Trump endurece requisitos de inglés para traileros; transportistas mexicanos quedan fuera y crece el déficit de choferes en EE.UU.
La nueva política lingüística impulsada por el gobierno de Donald Trump está transformando el sector del transporte en Estados Unidos. A partir de una orden ejecutiva firmada en abril, los conductores de carga deben demostrar dominio del idioma inglés durante inspecciones en carretera, una medida que ha dejado a miles de choferes —especialmente mexicanos e hispanos— fuera de circulación.
Transportistas como Carlos Armas, con años de experiencia en rutas estadounidenses, describen esta nueva etapa como un cambio drástico respecto a épocas en las que el oficio tenía mayor estabilidad.

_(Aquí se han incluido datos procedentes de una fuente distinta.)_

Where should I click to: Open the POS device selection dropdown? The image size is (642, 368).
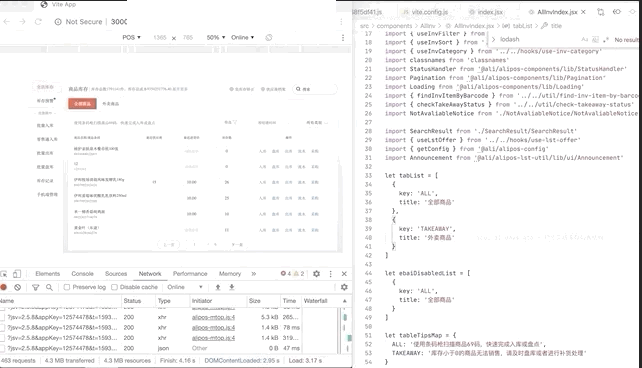pos(131,37)
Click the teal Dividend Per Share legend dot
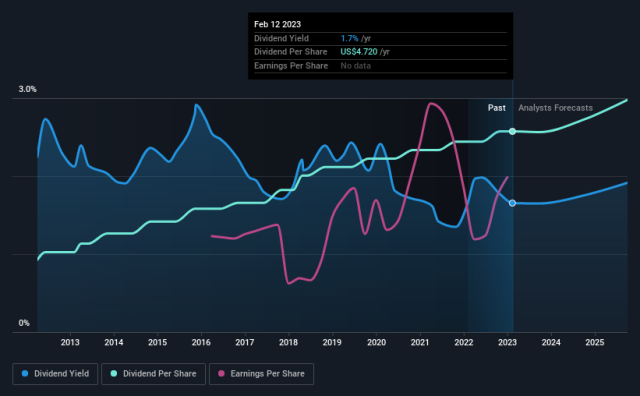Image resolution: width=640 pixels, height=396 pixels. click(x=114, y=374)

Hoy, la presencia de agentes del Departamento de Transporte y de ICE en carreteras se ha intensificado, aplicando lo que los propios conductores llaman el “englishómetro”, una evaluación verbal que va desde preguntas básicas hasta reconocimiento de señales de tránsito.
Según reportes del FMCSA, para octubre se habían registrado más de 23 mil violaciones al requisito de competencia en el idioma, lo que derivó en que 7 mil 248 conductores fueran retirados del servicio, muchos de ellos con décadas de experiencia.
Una medida polémica en medio de un déficit histórico de choferes
El endurecimiento ocurre mientras Estados Unidos enfrenta una escasez crónica de operadores. Datos citados por la International Road Transport Union estiman que el país necesitará 162 mil conductores para 2030, problema que se agrava conforme más transportistas extranjeros dejan de ser elegibles por no dominar el inglés.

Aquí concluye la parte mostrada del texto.